Nurses and Pharmacists on the islands have been called over to the UK following a recruitment programme which aimed to meet the needs of the NHS through the surplus of Spanish Health Professionals.

Set up in 2001 by the British Embassy in Madrid and the Department of Health in Britain, the initiative has seen over a thousand Spanish medical staff sent to the NHS.

Staffing shortages in the UK have been blamed on the lengthy training period for medical students.
Whereas in Spain this period is less, and has created a surplus of unemployed medical professionals.
The scheme, set up by the then Minister of Health in Spain Celia Villalobos and U.K. Health Minister Alan Milburn, has successfully recruited, from the Balearics alone, 15 nurses and pharmacists to go and work in Health Care Trusts across Britain.
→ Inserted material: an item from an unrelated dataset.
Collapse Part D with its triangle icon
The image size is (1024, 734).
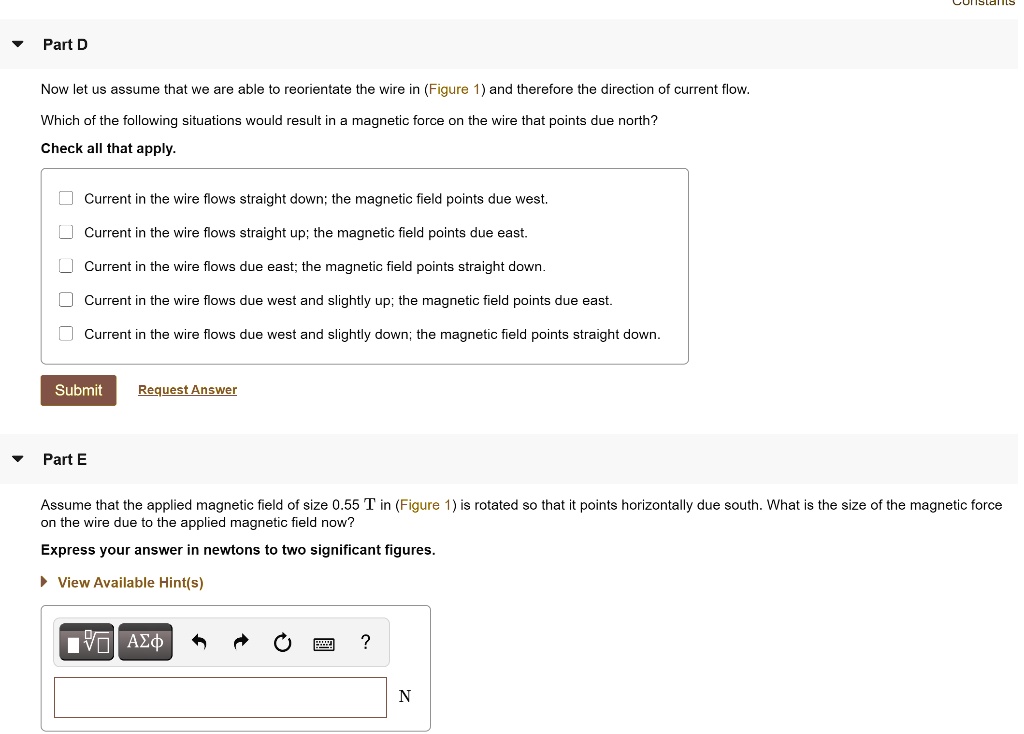17,43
A total of about 900 nurses from the rest of Spain have also been transfered through the scheme.
All the Trusts involved have been impressed by the standard of care the Spanish nurses provide and their clinical skills.
As from June 2002 49 pharmacists in Spain have started work in 23 different NHS Trusts throughout the UK.
This successful recruitment drive by Britain comes at a time when the local health service is facing a crisis.
The Balearic government has appealed for extra funding from Madrid to cover medical costs of visiting tourists and the increase in the size of the population.

A Balearic government spokesperson said yesterday that despite the fact that thousands more tourists were being treated in local hospitals, they were receiving little compensation.
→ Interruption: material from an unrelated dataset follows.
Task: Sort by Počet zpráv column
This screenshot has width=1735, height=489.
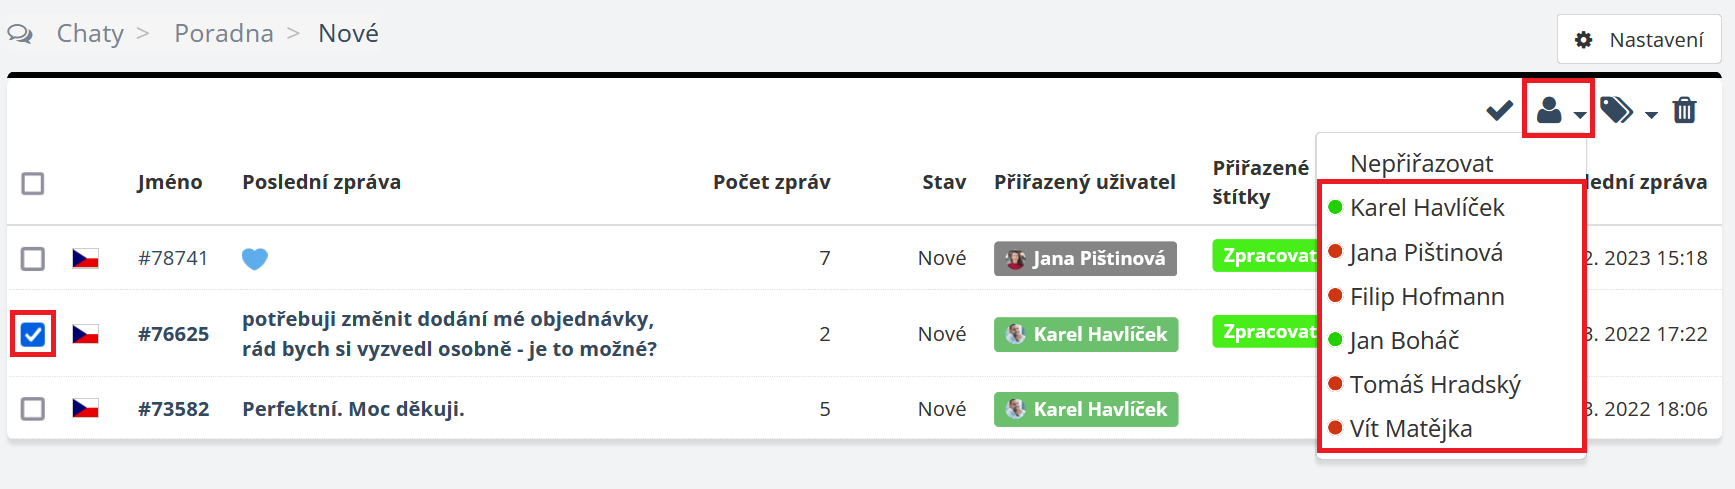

Yesterday, the Bulletin reported how tourists have praised the local National Health Hospitals on the island, but that the Balearic government was finding it hard to cover the cost of this treatment.

In recent weeks Majorcan–based doctors have defended the NHS in Britain and have said the Spanish could learn a lot from their British counterparts.
One Health Trust Director in the UK, who has benefited from the recruitment of Spanish medical staff, speaking in the Bulletin, said the foreign medical staff they received have been vital to their Trust.

Martin Whittle, Director of Lincolnshire's three Partnership Trusts, said: “The transfer has been very successful. The standard of doctors recruited is fantastic, a resounding success.”